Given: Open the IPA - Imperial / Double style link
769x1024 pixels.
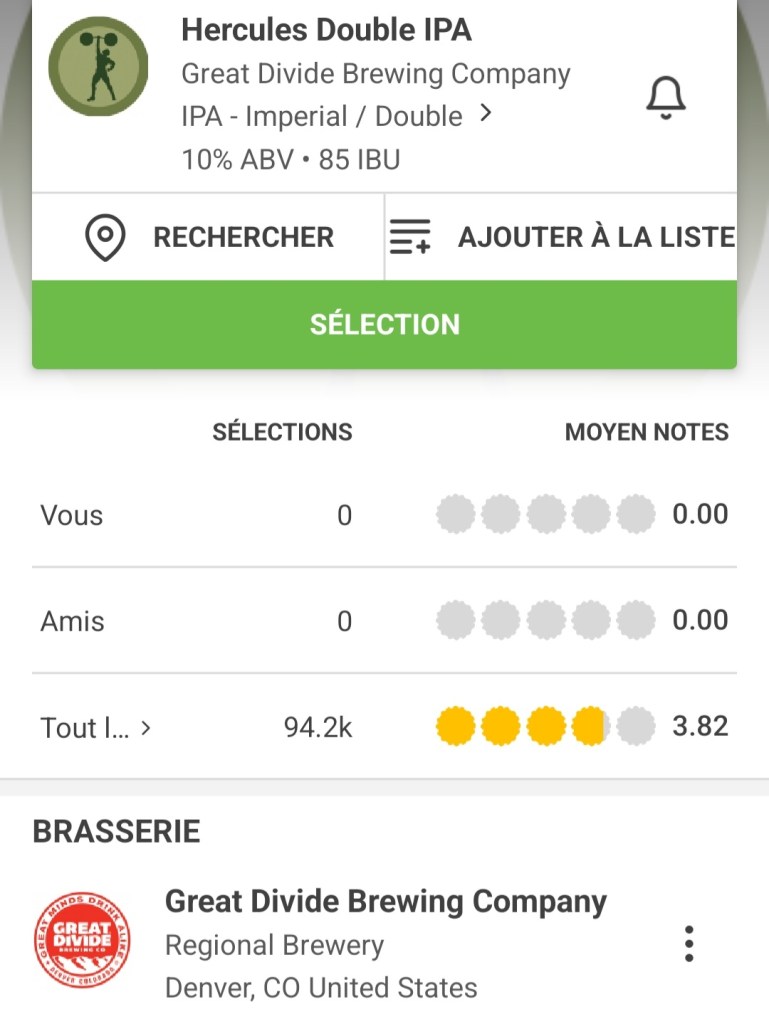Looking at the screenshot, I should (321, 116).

...

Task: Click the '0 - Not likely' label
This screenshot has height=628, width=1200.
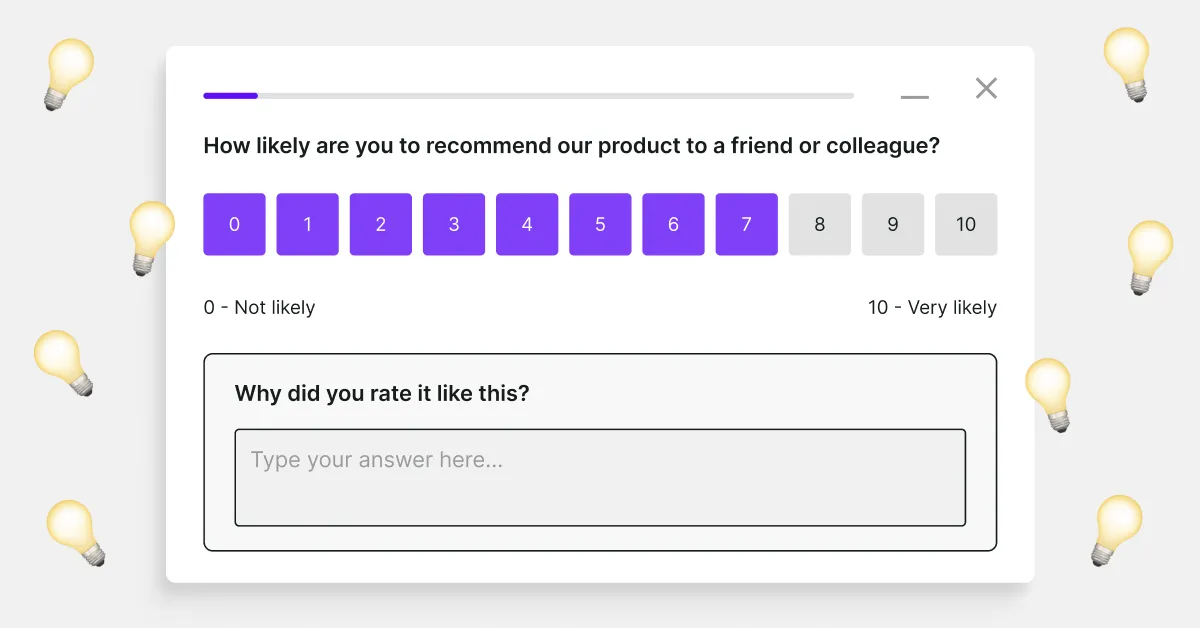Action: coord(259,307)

# [Directions for this task]
Arrange the lines between the one holding "Given: Open the" and the one holding "Looking at the", inclusive, as a numbered list without blank lines. Leave the pictures out of your answer.

# [Output of the exercise]
1. Given: Open the IPA - Imperial / Double style link
2. 769x1024 pixels.
3. Looking at the screenshot, I should (321, 116).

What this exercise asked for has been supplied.